L’hôpital militaire du district de Shapingba - Chongqing. C'est celui qui a très bonne réputation, le meilleur de la région, en fait. Il faut avouer que Chongqing a de la chance, les hôpitaux de Xi'an sont lamentables. Le hall gigantesque donne l'impression d'être dans un aéroport. Les hôtesses en uniforme participent parfaitement à l'impression. Les gens se pressent comme s'ils partaient en voyage. Au fil de la visite, je compte cinq uniformes différents, sans parler de l’uniforme militaire des médecins.
Première étape : acheter un carnet (5 mao).
Deuxième étape : passer au guichet et décrire le problème afin d’être dirigé vers la bonne section et d’être enregistré. Il faut ensuite trouver la section. Cette étape se fait donc difficilement sans un guide chinois.
Troisième étape : attente dans le couloir de la section. Consultation no. 1.
Quatrième étape : payer les soins à venir.
Cinquième étape : se rendre à la section des soins – attendre son tour. Là, il faut vraiment venir tôt. Avec de la chance, on attend pas plus d'une demi-heure. Avec de la chance...
Sixième étape : soins, radiographies, consultation (selon le problème). Si radiographie: une heure d'attente avant de retourner voir le médecin consultant.
Septième étape : payer les médicaments
Huitième étape : aller chercher les médicaments.L'hôpital a toujours deux guichets: les médicaments occidentaux et la médecine chinoise. La médecine chinoise est parfois volumineuse et on voit des gens quitter l'hôpital avec un caddy plein!
Huit parties. Comme la dissertation. On se balade beaucoup. Et il y a énormément de monde ce qui en résulte en des attentes interminables et parfois l’obligation de revenir l’après-midi ou le lendemain, le médecin n’étant plus là l'après midi. Tout se paie avec le porte-monnaie électronique de l’hôpital sur lequel il faut mettre une bonne somme d’argent dès le départ. On est remboursé à la fin.
J’ai vu des familles faire plusieurs fois le tour de la section dans laquelle j’attendais avec le lit d’un parent franchement mal en point, car ce sont les familles qui s’occupent des malades et qui les trimballent dans leur chaise, lit, à travers l'hôpital. Le personnel infirmier est limité et ne s'occupe pas de ce genre de choses.
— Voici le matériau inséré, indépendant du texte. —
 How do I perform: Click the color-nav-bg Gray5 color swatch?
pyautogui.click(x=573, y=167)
Étonnant, dans un pays avec autant de chômage, mais les coûts de la santé sont extrêmement bas. C'est ainsi qu'on les garde aussi bas. Il faut ajouter ici que la consultation ne coûte presque rien (3 yuans pour voir le médecin et ce n'était pas la consultation mais l'inscription), ce sont les médicaments et les soins qui coûtent quelque chose. Et là encore, selon les procédures, le prix peut être étonnement bas, ou on peut être pris par surprise par un prix assez élevé. La radiographie par exemple coûte cher, ainsi que certains médicaments. Personnellement, je n'ai jamais dépassé 200 yuans, sauf lors de l'achat de l'attelle pour ma cheville fracturée (1300 yuans).
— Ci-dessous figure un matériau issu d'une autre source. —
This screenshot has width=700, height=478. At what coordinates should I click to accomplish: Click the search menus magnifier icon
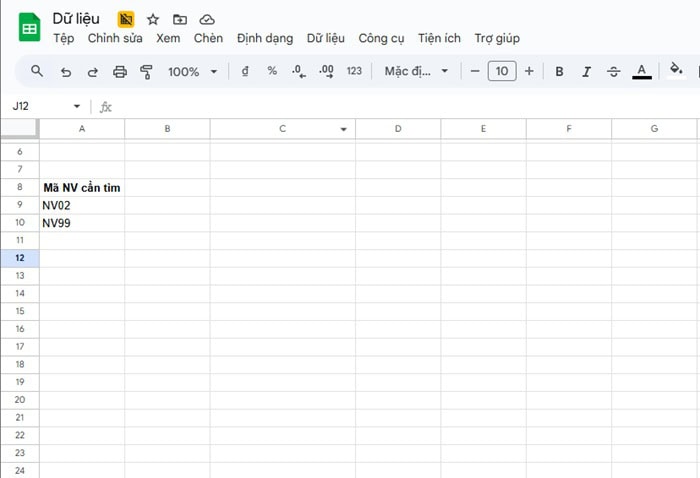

L’un de mes amis a dû être hospitalisé avec une crise d’appendicite. A minuit, il sort de la salle d’opération. On charge sa femme de le tenir éveillé pour les 8 prochaines heures. De minuit à 8h00, elle reste donc à son côté et le secoue un peu chaque fois qu’il s’endort. Épuisée, elle rentre enfin chez elle à 8h00 et va se coucher. Une heure plus tard, l’hôpital l’appelle : son mari réclame des anti-douleurs. Il faut qu’elle vienne les payer à l’avance. C’est elle également qui va s’occuper de nourrir son mari, de le laver, bref, de lui donner les soins que donnent normalement les infirmières. Du coup, la question se pose : que fait-on quand on est un(e) célibataire solitaire et que l’on doit être hospitalisé ? Être seul en Chine tient réellement de la malédiction. Les chinois trouvent cela inimaginable. C’est quand on tombe malade que l’on comprend pourquoi.